The concept of crime against humanity was finally defined by the Allies in article 6 (c) of the Nuremberg Charter (August 8, 1945) as follows: “murder, extermination, enslavement, deportation, and other inhumane acts committed against any civilian population, before or during the war, or persecutions on political, racial or religious grounds in execution of or in connection with any crime within the jurisdiction of the Tribunal whether or not in violation of the domestic law of the country where perpetrated” - be it noted that article 5 (c) of the Tokyo Charter (January 19, 1946) is modeled on article 6 (c) of the Nuremberg Charter. This historical definition is nevertheless disappointing since it considerably narrows the scope of a crime against humanity, connecting it to a war crime or a crime against peace. The Nuremberg judges ended up narrowing the concept even more, hence limiting its application exclusively to acts committed after September 1, 1939 and refusing to take into consideration inhumane acts or persecutions committed against German Jews before World War II. 

The war connecting link was then removed from the definition of crime against humanity in article II (c) of the Allied Control Council Law n° 10 for the punishment of German criminals (December 20, 1945). But, on the international level, the concept gained its real autonomy only long after.

The Development of Crime Against Humanity in International Criminal Law

The creation of two new ad hoc International Criminal Tribunals, respectively for the former Yugoslavia (ICTY: May 25, 1993) and Rwanda (ICTR: November 8, 1994) was the occasion for the United Nations Security Council to redefine the notion of crime against humanity. Article 5 of the ICTY Statute maintains a connection between this crime and the existence of an armed conflict but includes the case of internal conflicts as well, and adds to the Nuremberg definition torture, rape and imprisonment as part of acts constituting crimes against humanity (murder, extermination, enslavement, deportation, imprisonment, torture, rape, persecution on political, racial and religious grounds and “other inhumane acts”, “when committed in armed conflict, whether international or internal in character, and directed against any civilian population”). The connection with war or armed conflict is removed at article 3 of the ICTR Statute; instead, the attack upon civilian populations is characterized as “widespread or systematic” and discriminatory (same acts “when committed as part of a widespread or systematic attack against any civilian population on national, political, ethnic, racial or religious grounds”).

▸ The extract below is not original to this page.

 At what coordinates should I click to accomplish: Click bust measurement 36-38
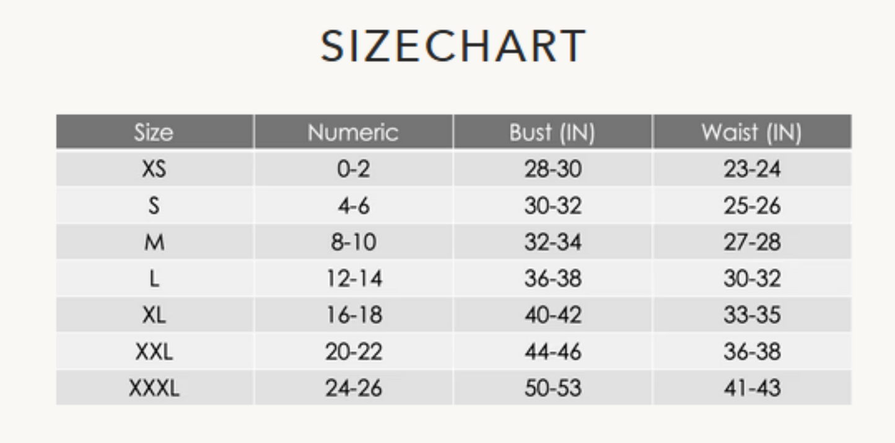click(x=552, y=279)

The concept of crime against humanity is consecrated on a conventional basis in the Statute of the first permanent International Criminal Court (ICC: July 17, 1998) at article 7. The definition elaborated during the Diplomatic Conference held in Rome is the most extensive and precise: it includes new acts (notably sexual violence other than rape, enforced disappearance and apartheid), definitively abandons any connection with war (“when committed as part of a widespread or systematic attack”), and does not provide for any discriminatory intent (“directed against any civilian population, with knowledge of the attack”).

Crime against humanity is one of “the most serious crimes of concern to the international community as a whole” (article 5 of the ICC Statute) – together with the crime of genocide (the most extreme form of crime against humanity according to the jurisprudence of the ICTY and ICTR), war crimes, and the crime of aggression. It is also provided for in the Statutes of the internationalized criminal tribunals (Cambodia, Kosovo, Sierra Leone, Timor Leste). Its definition is to date not codified in any specialized convention.

Archives

Conference, 1919, Violation of the Laws and Customs of War (Reports of Majority and Dissenting Reports of American and Japanese Members of the Commission of Responsibilities), Washington D. C.: Carnegie Endowment for International Peace.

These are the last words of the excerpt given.